Mukaddes kitaplar onun adına "zeytine and'olsun" diyerek yeminler ettiler ve zeytin için dediler ki,  "Ve bir de ağaç yarattık ki, Tûr-i Sinâ'dan çıkar; hem yağ bitirir, hem yiyeceklerine bir katık…"


Kutsal kitapların tebliğcileri ve Tanrı'nın Resulleri ümmetlerine salık verdi, "Zeytinyağını ekmeğe katık ediniz ve onunla yağlanınız. Zirâ o, mübârek bir ağaçtandır" dedi… Resuller, ümmetlerine hayat olarak salık verdikleri zeytin ağacında gün geldi çarmıhlara gerildi, gözyaşı zeytin tânesinin üzerinde bir çiğ damlasına dönüştü…


Yarattığı insanoğlunun dünyaya saçtığı kötülük tohumlarının tüm yeryüzünü kapladığını gören Tanrı, bir tufanla cezâlandırmağa karar verdi âdemoğlunu ve Hz. Nuh'tan bir gemi yapmasını istedi, bu gemiye temiz bütün hayvanlardan erkek ve dişi yedişer ve kuşlardan da erkek ve dişi yedişer tane almasını söyledi. Nuh gemiyi yaptı ve hayvanları gemiye aldı. Ardından Tanrı'nın büyük tufanı başladı. Hazret-i Nuh ve gemisindeki canlılar hâriç, yeryüzü üzerinde yaşayan her şey silindi. Tufan durulduğu zaman Hazret-i Nuh, suların çekilip çekilmediğini anlamak için yedi gün geminin penceresinden bir güvercin saldı dışarıya. Yedinci gün ağzında yeni koparılmış zeytin yaprağıyla geldi güvercin. O zaman Nuh, suların yeryüzünden çekildiğini anladı. Ağzında zeytin yaprağı tutan güvercin, o günden bu güne, ümidin ve barışın simgesi oldu, tufânın yok edici gücüne karşı direnen zeytin ağacı ise ölümsüzlüğün…

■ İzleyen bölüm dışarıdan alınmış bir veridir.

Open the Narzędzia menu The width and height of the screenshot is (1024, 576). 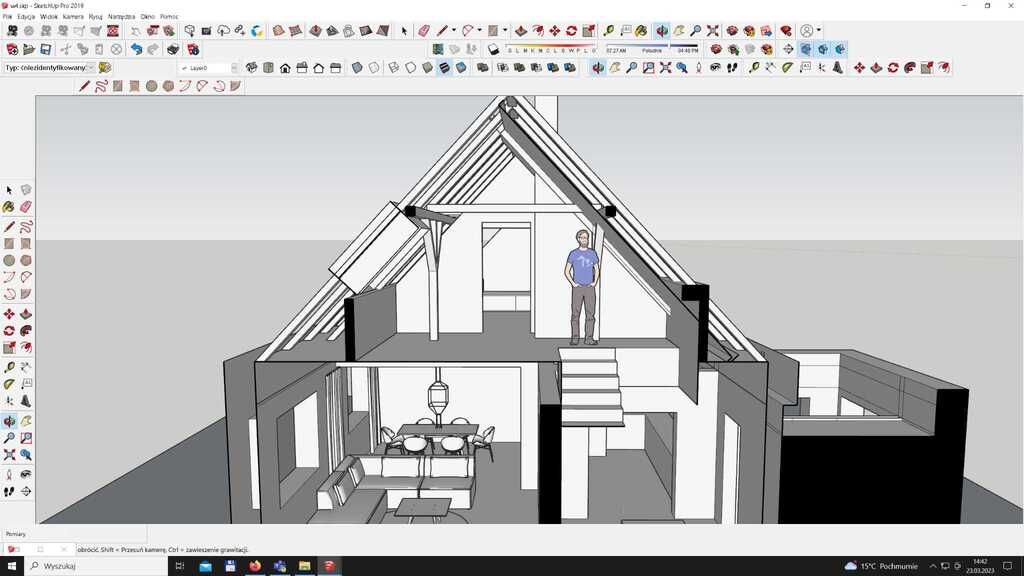(121, 17)
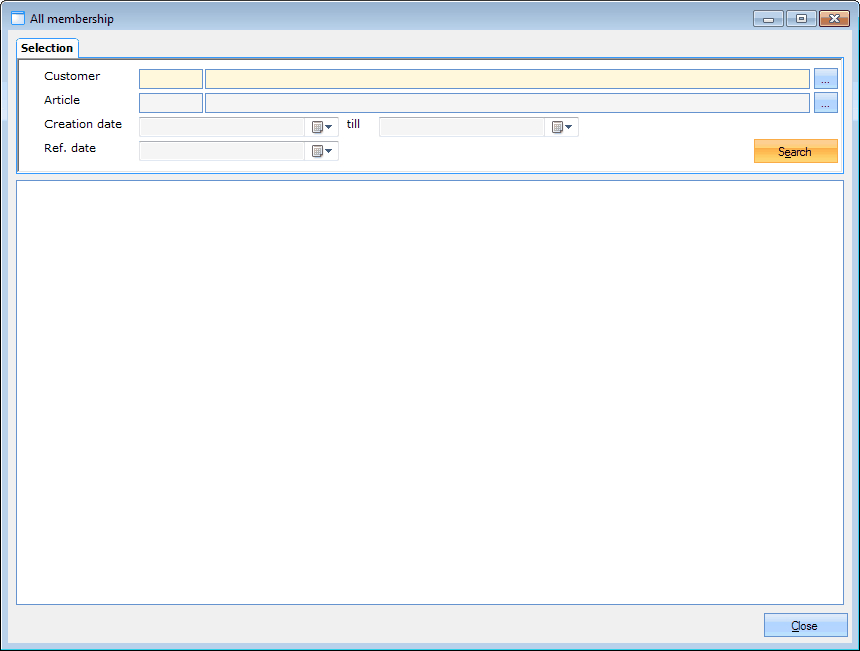Open the Ref. date calendar dropdown

(x=321, y=151)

Tüm kutsal kitaplar, bolluk dedi, adâlet dedi, sağlık dedi, gurur dedi, zafer dedi, refah dedi, bilgelik dedi, akıl dedi, arınma dedi zeytin için…    


İsa'ın gerildiği çarmıhın ağacı da zeytindi, Âdem'in gömüldüğü yerde biten ağaç ta zeytindi, kralların başında taç olan da zeytindi, soğuk sudan da eski tat olan da zeytindi…


"Zeytin ağacının vazgeçtiği yerde Akdeniz biter" diyor ya romancı, Akdeniz zeytindi. Ayrılmamacasına birbirine kenetlenen iki renkti mavi ve yeşil Ege'de, Ege zeytindi. Kadim medeniyetlerin beşiği Mardin zeytindi, Hatay zeytindi, hülasaası Anadolu zeytindi…


"Bir zeytin ağacı olan aç kalmaz" der Romalılar….


Bizim çok zeytin ağacımız var… Birden çok… Binden çok… Binlerceden de çok…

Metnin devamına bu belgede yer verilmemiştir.